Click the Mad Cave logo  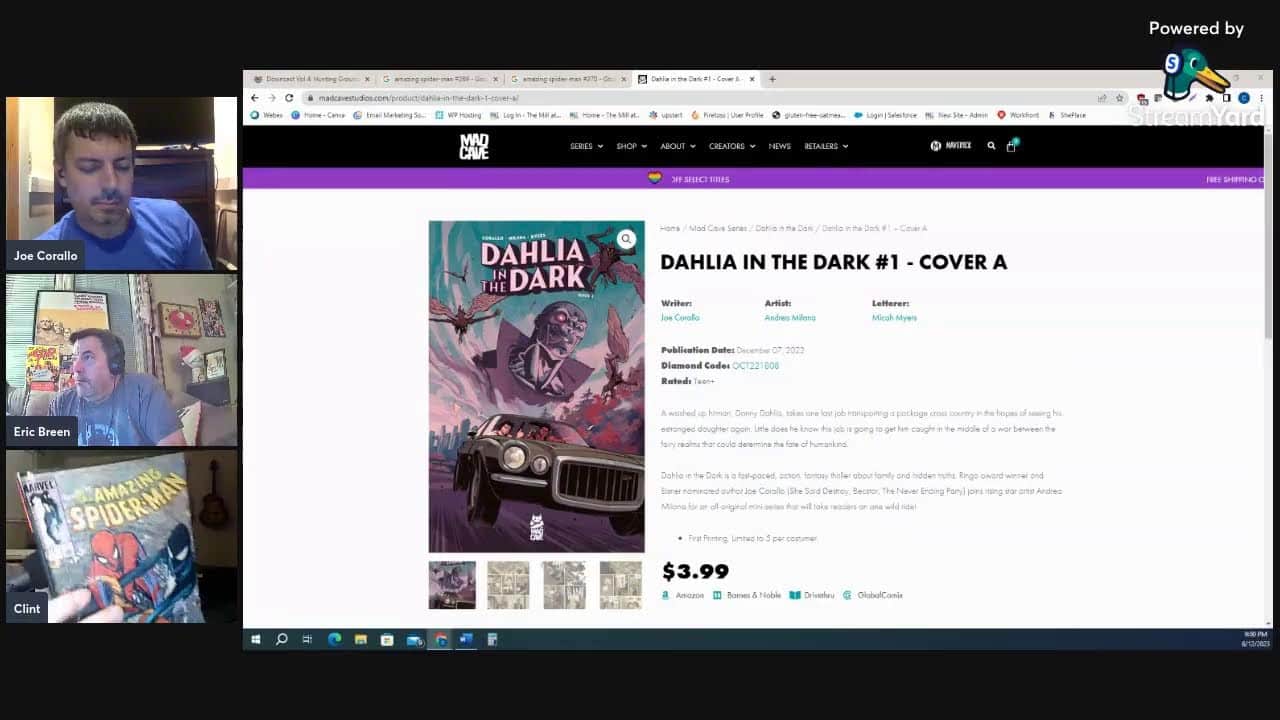point(474,146)
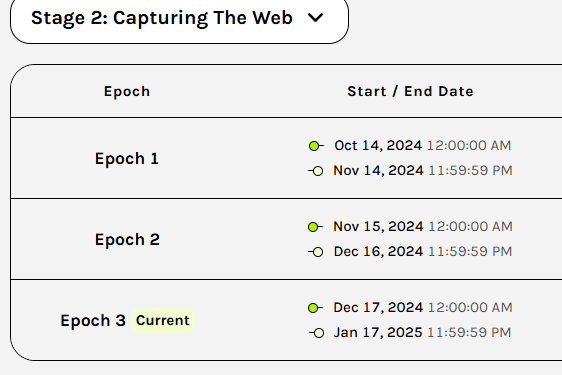Click the Dec 17, 2024 start date
Image resolution: width=562 pixels, height=375 pixels.
tap(378, 308)
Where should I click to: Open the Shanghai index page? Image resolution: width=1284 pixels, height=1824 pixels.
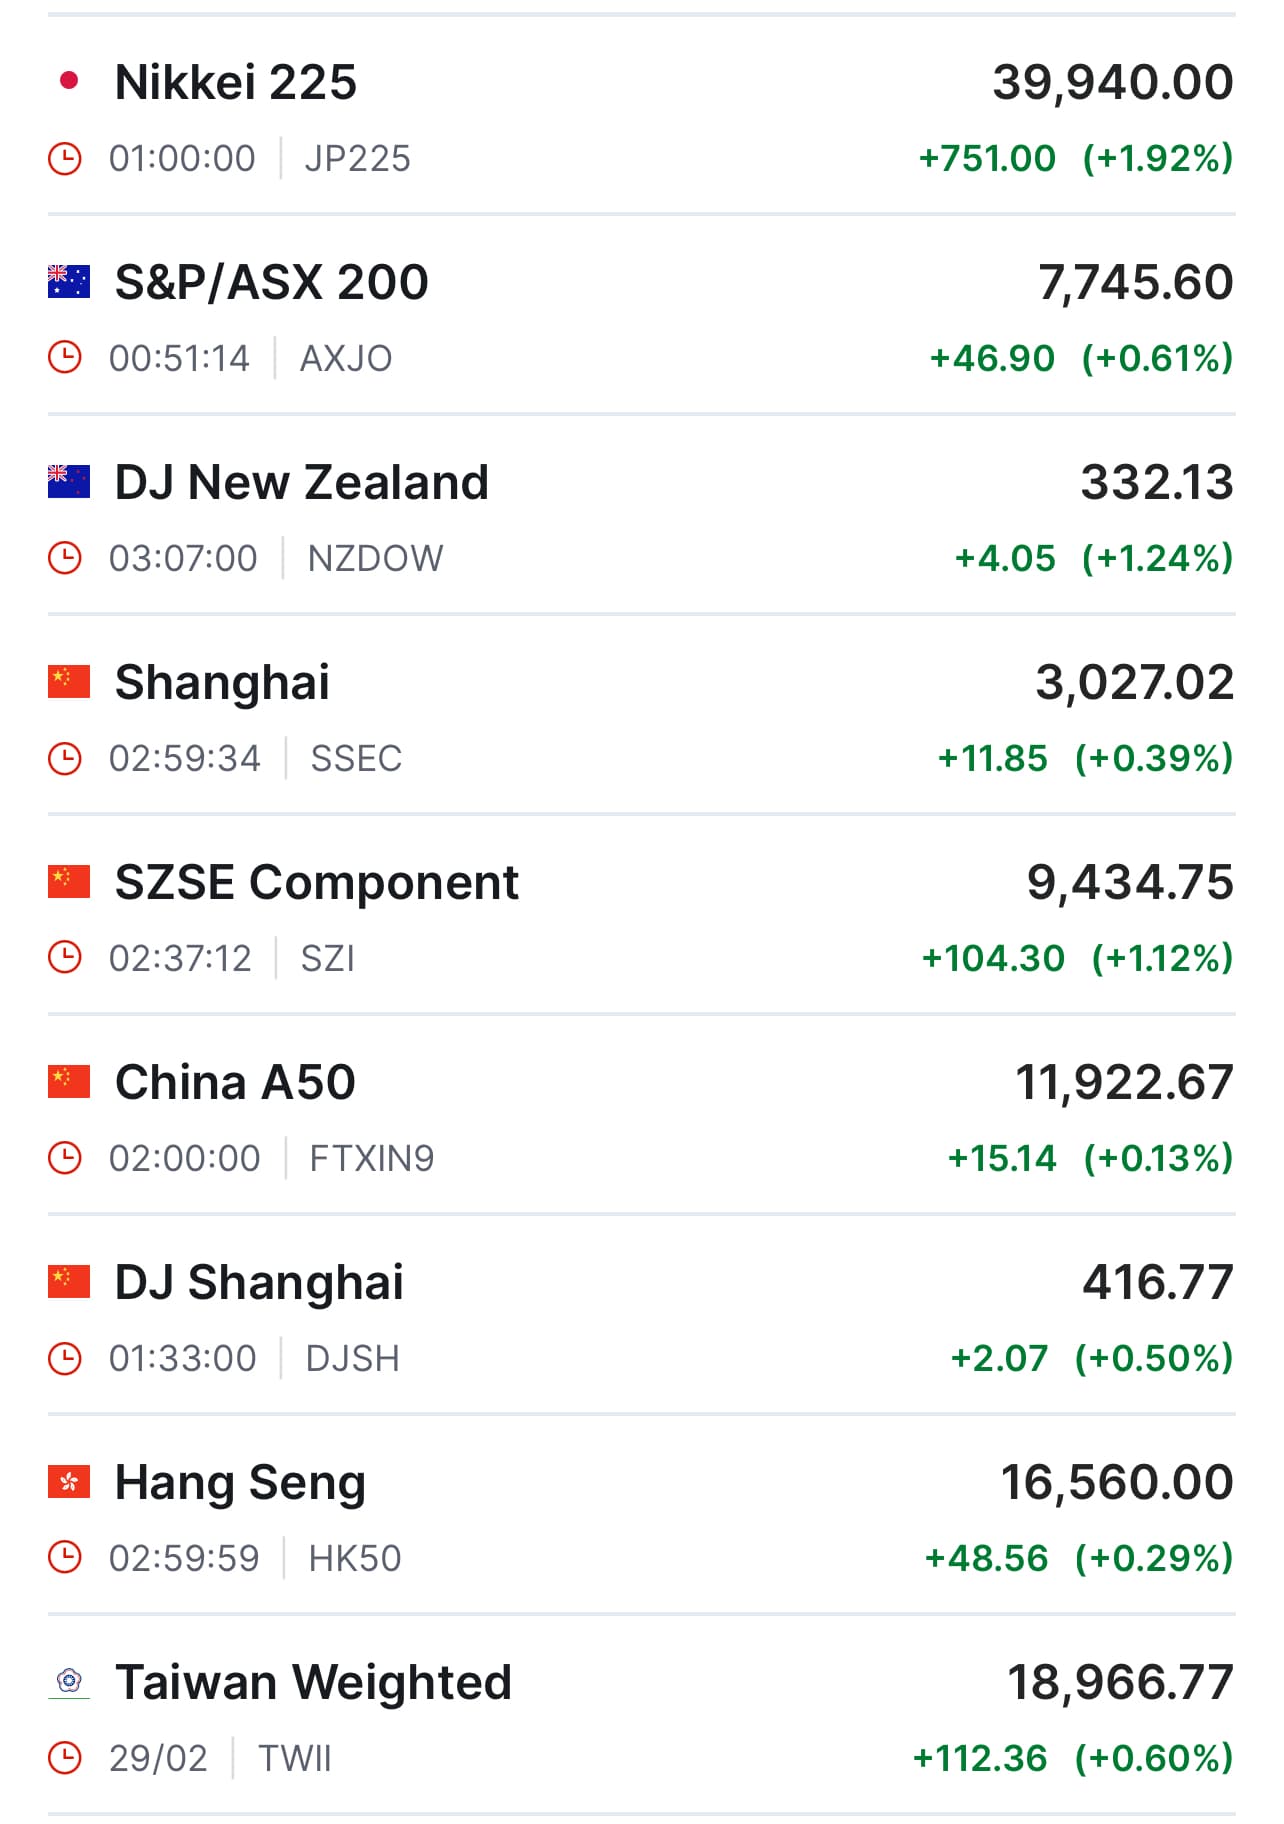222,682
══════
Restate word for word the lines from the one with "Where should I" to the end of the material, both included. Do not include the pictures.

Where should I click to: Open the Shanghai index page? Image resolution: width=1284 pixels, height=1824 pixels.
222,682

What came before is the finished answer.